All our articles and tutorials are original and bear a copyright notice. Before they are published here or anywhere else, we mail several copies to ourselves by registered mail through the US Postal Service. These are kept as evidence in the event we have to take legal action.
They are then submitted only to reputable publishers who have a stringent “Terms of Service” agreement. Under this agreement, all publishers of our articles must give the author’s name, reproduce the copyright notice, and keep all links functional. For any of our articles, the author’s name and copyright holder is available to anybody who will do an Internet search for the article by its name. If a Web site claims the author is unknown, it is because that Web site wants it to remain unknown. Such Web sites do have options other than stealing the work of others.
1. They could write their own original articles if they do not want to give credit to anybody else.
2. They could simply do a 2-minute Internet search and get the name of the author and copyright holder. Such a search will turn up the author’s name and the identity of the copyright holder for ALL of our articles.
3. They could avoid publishing an article if they cannot identify the author.
Instead, pirating sites often post numerous articles, ALL of which have an “Unknown Author” or indicate that they were written by “Admin.” A simple search will show the same article published by a reputable publisher with the original author’s name and a copyright notice.

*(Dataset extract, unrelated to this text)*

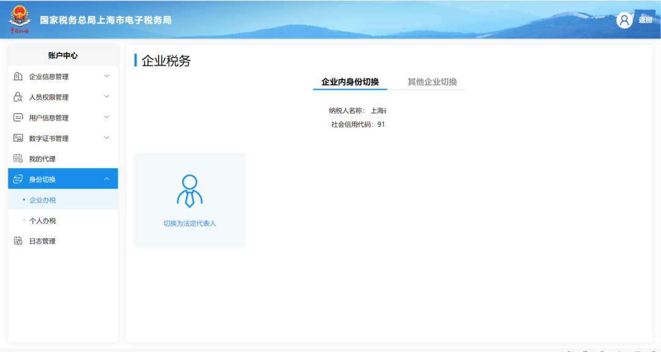Click the 身份切换 swap icon
The image size is (661, 352).
[18, 179]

These sites have nothing original to offer, feed off the work of others to make themselves look legitimate and to generate traffic for their sites, give no credit to the people who actually do the work, refuse to keep the links that will enable a reader to go to the author’s site, and refuse to respond when asked to either include the name of the real author and copyright notice or delete the article from their site. They tend to think that they have little to lose by stealing from others.

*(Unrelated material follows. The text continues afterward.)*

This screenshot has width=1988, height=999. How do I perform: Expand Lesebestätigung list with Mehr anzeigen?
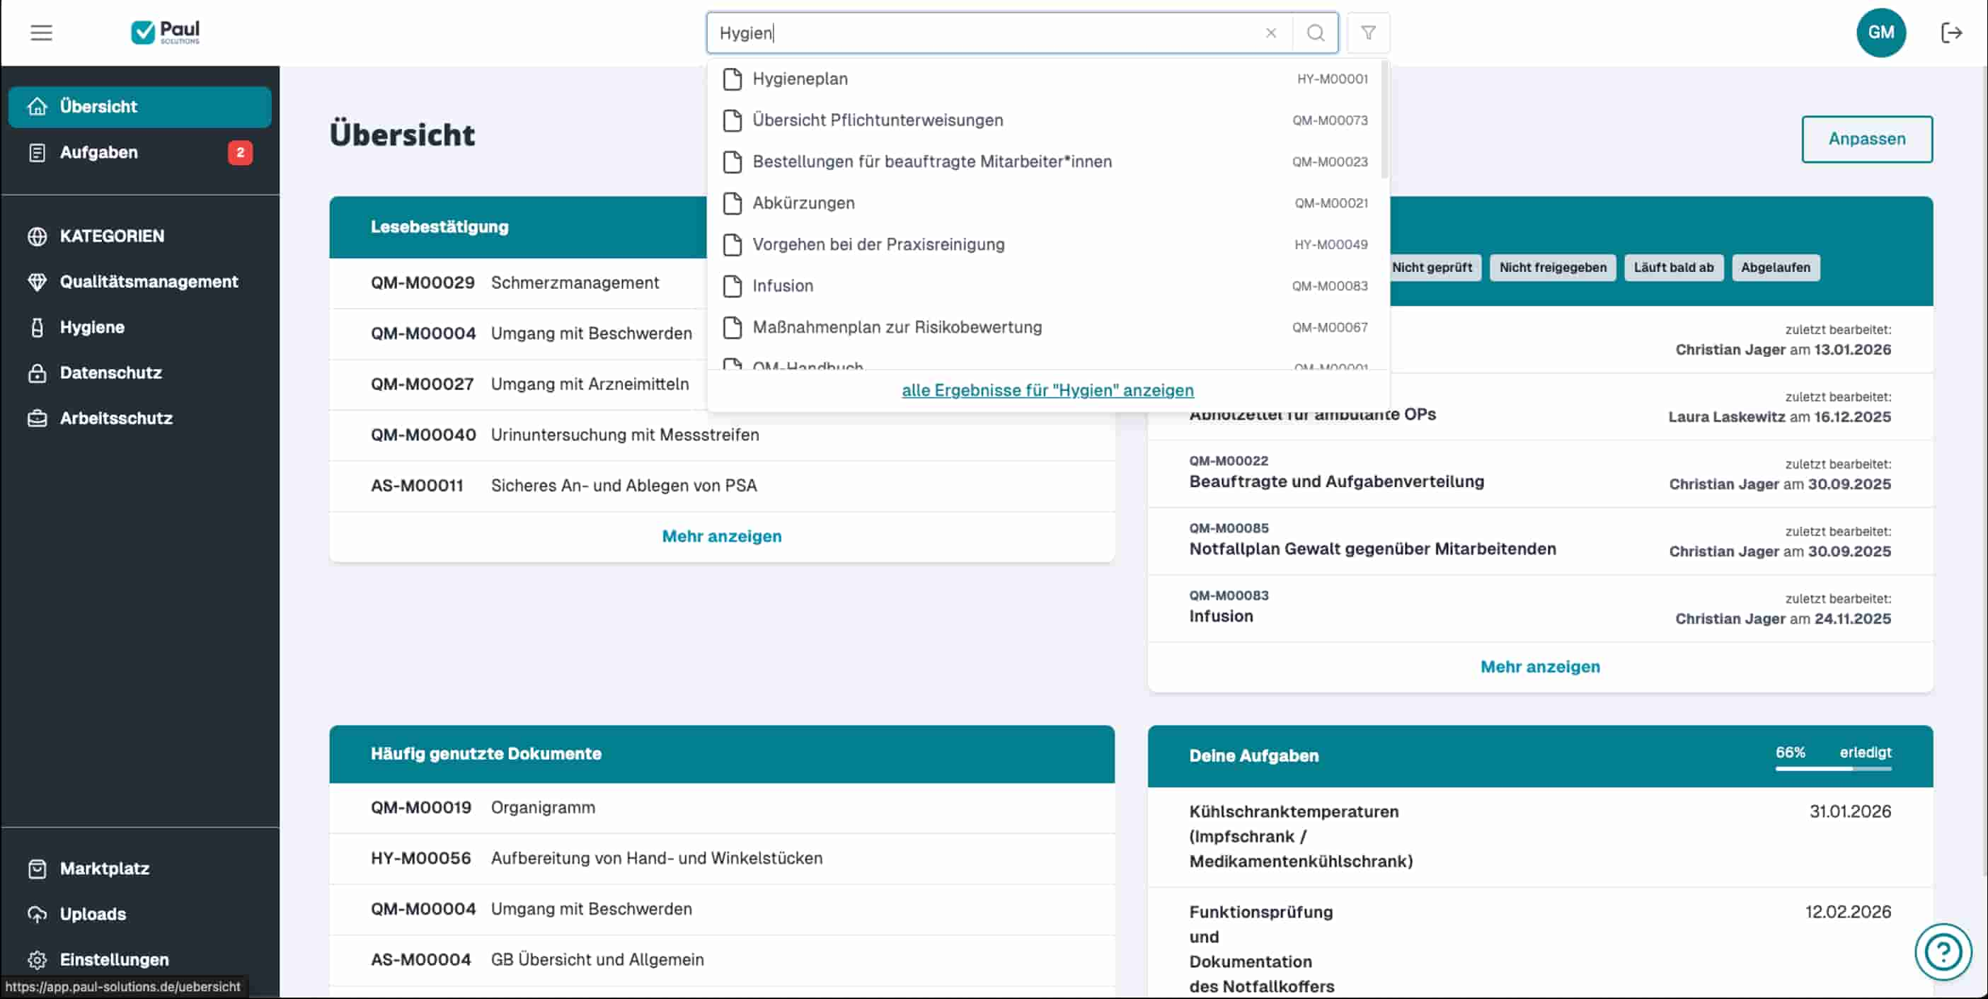tap(721, 536)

Legitimate publishers may refuse to syndicate an article if it has appeared on the Internet ascribed to another “author,” even if the other author is “Admin.” or “Author Unknown.” We have had one of our articles rejected because it appeared elsewhere on the Internet with “Admin.” for the author’s name.

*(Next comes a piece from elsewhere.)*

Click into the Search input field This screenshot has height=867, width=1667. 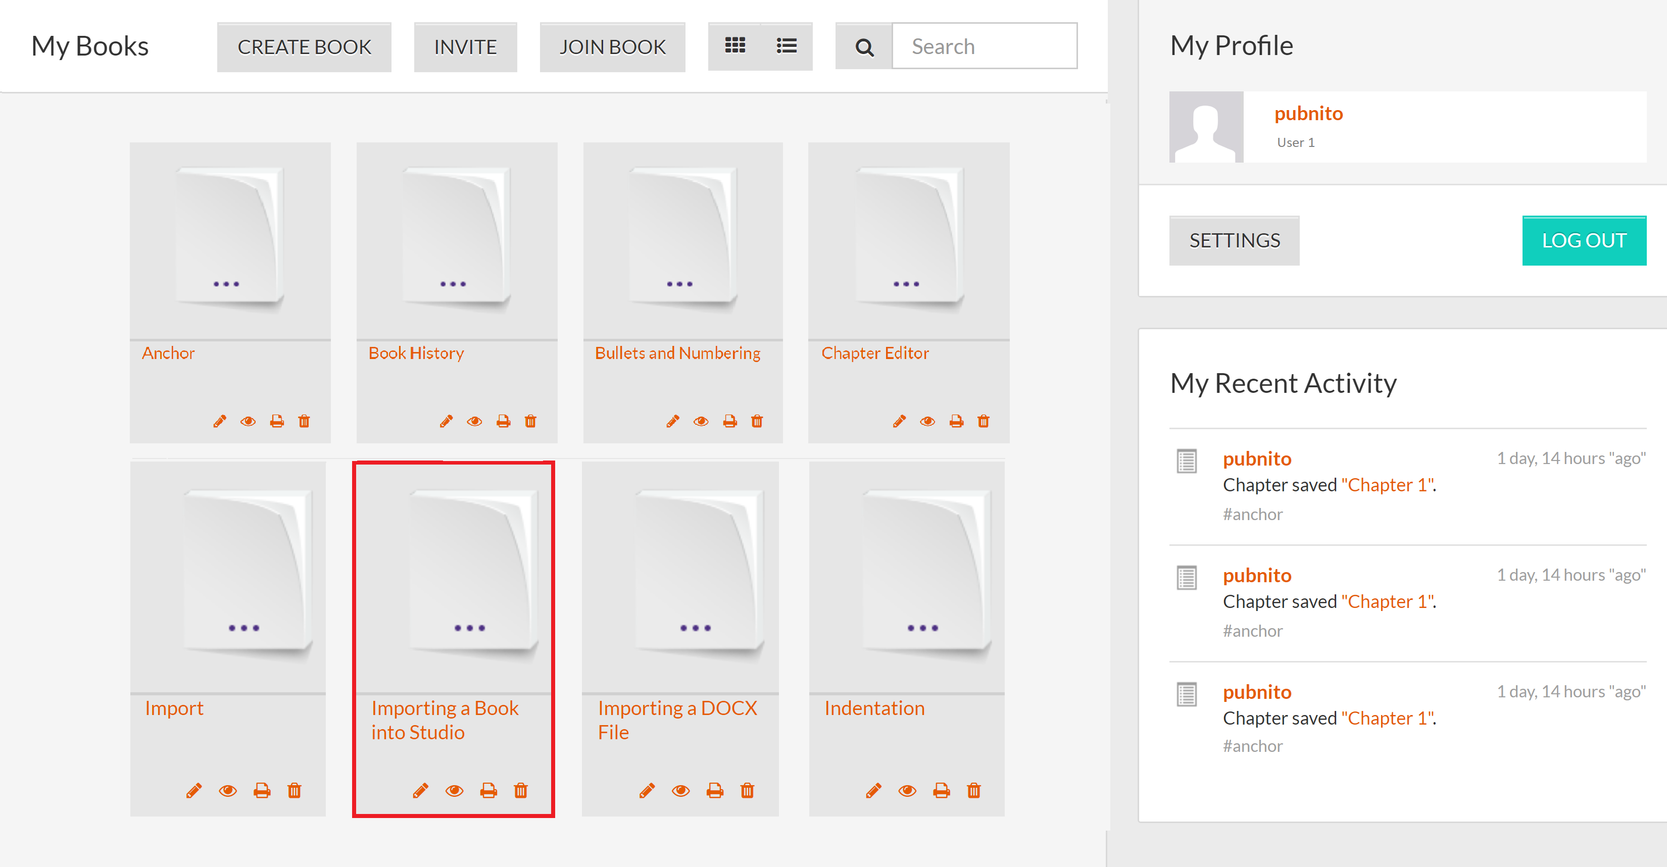tap(984, 47)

We had submitted an original article to a legitimate publisher. Publishers often take a few days to review and approve an article before publishing it. While the publisher was reviewing the article, we submitted the same article to a second legitimate publisher. The second publisher approved the article immediately. Then, a pirating site copied the article from this publisher, replaced the author’s name with “Admin,” and published the article on their own Web site. Then the first publisher we had submitted the article to found the pirated copy on the Internet attributed to “Admin.” This publisher then refused to publish it because they feared that we may have stolen it from “Admin.”
This not only makes us appear to have stolen the articles we have created, but it also prevents us from syndicating our own work. It defrauds us of the full benefit of our own original labor. If the incentive to create original work is taken away, people will cease to create it. Then, there will be nothing left worth stealing.
Internet publishing companies do not like to be involved in legal actions, and they will often remove sites and articles if they are accused of violating copyright laws. There are other actions that can be taken to render stealing not worth the effort. Thieves and cheats have to be dealt with in a manner that will induce behavior modification. Otherwise, they will not change their behavior. The problem has been that too few original authors bother to take action. Thieves think they can count on that.